For he will speak words by which you and all your household will be saved.” This means that there was at least one thing that Peter would tell Cornelius and his family that they needed to know in order to be saved.
Back in Acts 10, up to verse 33 it only shows the sequence of events that led to Peter going to Cornelius. In verses 36-37 it says “The word which God sent to the children of Israel, preaching peace through Jesus Christ – He is Lord of all- “that word you know, which was proclaimed throughout all Judea, and began after the baptism which John preached:”
From here through verse 43 Peter goes over what they already knew as a starting point to what he had to say to them.
In verse 44-46, it tells how the Holy Spirit descended on those who were listening to Peter and they began to speak with tongues and exhibit other signs that the Holy Spirit worked through them. Some think that because, they received the Holy Spirit at this point, that means they were saved.
At this point in Acts 10 Peter has not told Cornelius or his household, anything at all that they don’t already know. Remember from Acts 11, the reason why Peter was sent by God to Cornelius was to tell him and his household something that they needed to know to be saved.
Then in Acts 10:47-48 it says, “Can anyone forbid water that these should not be baptized who have received the Holy Spirit just as we have?” “And he commanded them to be baptized in the name of the Lord. Then they asked him to stay a few days.”
The only thing that Peter told Cornelius and his household that they didn’t already know was that they should be baptized. If baptism is not necessary for salvation, then there was no reason for God to send Peter to Cornelius, he already knew everything else.
God is not in the habit of wasting people’s time, especially when that person was an Apostle.
There are three instances that Jesus Christ forgave sins seemingly without baptism. First, there is no evidence whatsoever ever that they weren’t. The Bible does not list the names of those that were Baptized by John.
Let alone by all those who were Baptized by those who were Baptized by John, etc., etc., etc… Jesus Christ, Paul, Cornelius, Lydia, along with a couple others are among the very few instances in the Bible that it records the name of those who were Baptized.
On the day of Pentecost after Jesus died and was resurrected alone, the Bible records that 3000 were baptized.

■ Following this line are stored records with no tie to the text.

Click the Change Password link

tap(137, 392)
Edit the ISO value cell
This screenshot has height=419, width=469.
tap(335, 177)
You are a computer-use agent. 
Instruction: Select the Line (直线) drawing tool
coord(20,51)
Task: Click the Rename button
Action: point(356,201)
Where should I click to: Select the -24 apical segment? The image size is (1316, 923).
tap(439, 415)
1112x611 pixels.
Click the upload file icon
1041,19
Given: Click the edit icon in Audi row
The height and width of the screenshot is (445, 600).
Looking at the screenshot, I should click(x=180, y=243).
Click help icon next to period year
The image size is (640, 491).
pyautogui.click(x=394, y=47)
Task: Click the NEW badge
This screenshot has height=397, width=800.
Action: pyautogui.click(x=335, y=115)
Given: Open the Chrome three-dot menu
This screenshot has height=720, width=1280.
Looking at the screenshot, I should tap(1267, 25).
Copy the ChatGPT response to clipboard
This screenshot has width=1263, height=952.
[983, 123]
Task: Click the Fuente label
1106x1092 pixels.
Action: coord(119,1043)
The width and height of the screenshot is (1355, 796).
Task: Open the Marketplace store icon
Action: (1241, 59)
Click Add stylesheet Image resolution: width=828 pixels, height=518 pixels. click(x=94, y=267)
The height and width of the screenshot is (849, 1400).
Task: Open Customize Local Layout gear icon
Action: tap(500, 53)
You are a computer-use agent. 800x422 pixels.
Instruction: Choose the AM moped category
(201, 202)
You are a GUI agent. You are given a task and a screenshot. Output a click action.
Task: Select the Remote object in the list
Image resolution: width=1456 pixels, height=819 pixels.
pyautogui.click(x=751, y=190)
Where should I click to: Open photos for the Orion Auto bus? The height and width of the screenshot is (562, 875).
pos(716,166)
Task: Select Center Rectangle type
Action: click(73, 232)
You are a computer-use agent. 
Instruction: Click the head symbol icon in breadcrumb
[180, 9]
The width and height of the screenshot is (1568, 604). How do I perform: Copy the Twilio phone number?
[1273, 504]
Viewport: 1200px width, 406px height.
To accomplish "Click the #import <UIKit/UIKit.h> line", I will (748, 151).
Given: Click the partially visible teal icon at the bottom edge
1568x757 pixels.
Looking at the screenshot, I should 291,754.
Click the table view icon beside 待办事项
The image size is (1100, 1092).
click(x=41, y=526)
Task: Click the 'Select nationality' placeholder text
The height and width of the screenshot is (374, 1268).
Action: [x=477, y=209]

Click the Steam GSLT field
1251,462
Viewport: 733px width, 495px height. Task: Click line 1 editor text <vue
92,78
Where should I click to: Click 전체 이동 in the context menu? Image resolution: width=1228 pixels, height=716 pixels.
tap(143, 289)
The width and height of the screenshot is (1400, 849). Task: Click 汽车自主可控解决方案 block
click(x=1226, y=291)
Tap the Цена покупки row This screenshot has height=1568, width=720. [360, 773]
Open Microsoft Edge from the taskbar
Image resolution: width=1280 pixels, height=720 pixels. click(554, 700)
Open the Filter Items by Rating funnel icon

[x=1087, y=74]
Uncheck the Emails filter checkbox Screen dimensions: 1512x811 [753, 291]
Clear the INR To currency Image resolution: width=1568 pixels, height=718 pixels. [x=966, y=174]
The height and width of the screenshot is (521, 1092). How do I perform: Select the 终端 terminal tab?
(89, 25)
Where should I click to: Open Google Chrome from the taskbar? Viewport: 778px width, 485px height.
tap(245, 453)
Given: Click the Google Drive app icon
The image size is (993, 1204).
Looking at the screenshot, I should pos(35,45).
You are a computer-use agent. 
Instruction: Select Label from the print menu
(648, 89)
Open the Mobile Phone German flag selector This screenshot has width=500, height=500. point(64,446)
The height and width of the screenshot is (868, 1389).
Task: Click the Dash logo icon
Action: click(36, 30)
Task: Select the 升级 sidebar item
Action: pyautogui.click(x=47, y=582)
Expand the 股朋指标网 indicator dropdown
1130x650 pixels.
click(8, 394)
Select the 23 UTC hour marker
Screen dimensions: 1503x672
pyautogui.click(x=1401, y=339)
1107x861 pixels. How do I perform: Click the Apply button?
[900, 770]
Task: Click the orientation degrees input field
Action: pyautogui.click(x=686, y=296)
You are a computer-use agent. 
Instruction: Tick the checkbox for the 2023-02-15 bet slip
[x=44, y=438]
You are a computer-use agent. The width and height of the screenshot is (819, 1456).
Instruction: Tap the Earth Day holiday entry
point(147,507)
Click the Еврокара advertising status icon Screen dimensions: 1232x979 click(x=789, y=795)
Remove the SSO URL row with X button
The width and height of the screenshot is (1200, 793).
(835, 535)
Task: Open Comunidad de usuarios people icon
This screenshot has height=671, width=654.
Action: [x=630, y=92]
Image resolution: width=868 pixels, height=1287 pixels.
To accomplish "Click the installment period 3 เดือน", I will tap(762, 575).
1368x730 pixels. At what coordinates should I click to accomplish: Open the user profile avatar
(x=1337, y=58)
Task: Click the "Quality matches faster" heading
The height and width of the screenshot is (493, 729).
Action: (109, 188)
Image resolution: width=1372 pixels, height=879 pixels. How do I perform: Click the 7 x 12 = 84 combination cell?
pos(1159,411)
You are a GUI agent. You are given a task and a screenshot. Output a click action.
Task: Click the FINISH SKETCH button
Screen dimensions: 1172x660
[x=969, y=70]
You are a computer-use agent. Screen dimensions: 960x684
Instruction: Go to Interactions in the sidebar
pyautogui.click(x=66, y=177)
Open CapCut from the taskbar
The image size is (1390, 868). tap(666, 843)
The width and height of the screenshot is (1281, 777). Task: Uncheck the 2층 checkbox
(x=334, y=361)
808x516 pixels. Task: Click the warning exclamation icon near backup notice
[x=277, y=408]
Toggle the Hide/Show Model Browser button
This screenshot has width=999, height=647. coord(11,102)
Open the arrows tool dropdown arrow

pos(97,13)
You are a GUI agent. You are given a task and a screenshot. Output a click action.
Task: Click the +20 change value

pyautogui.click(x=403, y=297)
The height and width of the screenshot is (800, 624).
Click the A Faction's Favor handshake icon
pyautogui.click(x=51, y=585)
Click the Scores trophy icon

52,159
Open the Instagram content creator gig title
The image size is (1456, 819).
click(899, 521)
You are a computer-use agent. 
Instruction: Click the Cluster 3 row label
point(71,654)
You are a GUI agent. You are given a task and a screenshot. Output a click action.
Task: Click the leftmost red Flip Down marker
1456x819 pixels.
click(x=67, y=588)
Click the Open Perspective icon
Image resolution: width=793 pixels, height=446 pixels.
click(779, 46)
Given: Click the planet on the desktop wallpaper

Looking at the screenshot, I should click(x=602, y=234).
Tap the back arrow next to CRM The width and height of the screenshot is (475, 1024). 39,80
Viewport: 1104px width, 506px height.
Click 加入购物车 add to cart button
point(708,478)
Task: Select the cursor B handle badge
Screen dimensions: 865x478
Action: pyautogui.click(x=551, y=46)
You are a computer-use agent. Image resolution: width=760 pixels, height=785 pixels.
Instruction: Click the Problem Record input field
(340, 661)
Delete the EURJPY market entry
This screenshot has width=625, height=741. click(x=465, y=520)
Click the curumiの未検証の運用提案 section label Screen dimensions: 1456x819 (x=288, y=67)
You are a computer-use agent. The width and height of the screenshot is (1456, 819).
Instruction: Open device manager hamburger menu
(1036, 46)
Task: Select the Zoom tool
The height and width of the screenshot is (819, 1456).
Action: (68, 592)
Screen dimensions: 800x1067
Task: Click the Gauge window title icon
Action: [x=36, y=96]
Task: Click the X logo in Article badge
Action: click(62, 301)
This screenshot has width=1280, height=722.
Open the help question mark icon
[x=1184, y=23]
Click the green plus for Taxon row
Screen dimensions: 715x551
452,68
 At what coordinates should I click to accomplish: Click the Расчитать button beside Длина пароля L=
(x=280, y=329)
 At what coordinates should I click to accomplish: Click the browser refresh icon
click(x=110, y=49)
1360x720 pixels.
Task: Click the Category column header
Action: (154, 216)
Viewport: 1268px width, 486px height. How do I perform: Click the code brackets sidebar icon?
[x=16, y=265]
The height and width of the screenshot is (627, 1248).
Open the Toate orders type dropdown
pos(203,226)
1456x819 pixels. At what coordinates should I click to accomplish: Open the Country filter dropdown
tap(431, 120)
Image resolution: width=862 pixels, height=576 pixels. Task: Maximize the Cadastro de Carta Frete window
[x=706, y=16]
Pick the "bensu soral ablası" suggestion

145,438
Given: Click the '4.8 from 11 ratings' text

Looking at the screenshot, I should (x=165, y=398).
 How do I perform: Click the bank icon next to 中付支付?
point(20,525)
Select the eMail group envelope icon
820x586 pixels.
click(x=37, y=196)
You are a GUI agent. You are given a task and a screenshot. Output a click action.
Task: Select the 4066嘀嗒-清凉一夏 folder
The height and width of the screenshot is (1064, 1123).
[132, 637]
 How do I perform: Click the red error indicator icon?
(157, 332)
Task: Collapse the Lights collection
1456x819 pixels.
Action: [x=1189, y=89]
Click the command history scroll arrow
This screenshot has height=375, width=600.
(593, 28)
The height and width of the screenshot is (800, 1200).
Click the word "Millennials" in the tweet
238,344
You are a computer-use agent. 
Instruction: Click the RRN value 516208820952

What were their names? No one short of God and those who are currently in Heaven know because their names were never recorded. To say that Jesus forgave the thief on the cross, the woman in Acts 8 that was caught in the very act of adultery and the paralytic in Matthew 9 without Baptism is not provable.
For the sake of argument, let’s say that Christ forgave them without Baptism. Hebrews 9:16 says “For where there is a testament there must also of necessity be the death of the testator.”
Christ had the power, while he was here, to forgive sins anyway that he wanted to. Take the example of the Paralytic in Matthew 9. Christ, in verse 2 healed the paralytic by saying “Son be of good Cheer your sins are forgiven you.”
The scribes then said to themselves that he blasphemed. Christ responded in verse 4; “Why do you think evil in your hearts.” Then in verse 6; “But that you may know that the Son of Man has power on Earth to forgive sins.” If he said they were forgiven they were.
Now since the New Covenant is in place and Christ is in Heaven sins aren’t forgiven this way anymore.
Here’s an example. Someone gives out a car to someone while they are alive. Then after they pass away, they have in their will that he will give anyone a car who wants one if they are Baptized. After that person passes away, should the car be given out to someone who is not Baptized? Of Course not.
Why? Because that’s not what the will says. Christ’s will is the New Testament and now that he is in Heaven, the only way to have your sins forgiven is to follow what the New Testament says you need to do to be forgiven which is to be buried with Christ in Baptism (Colossians 2:11-12).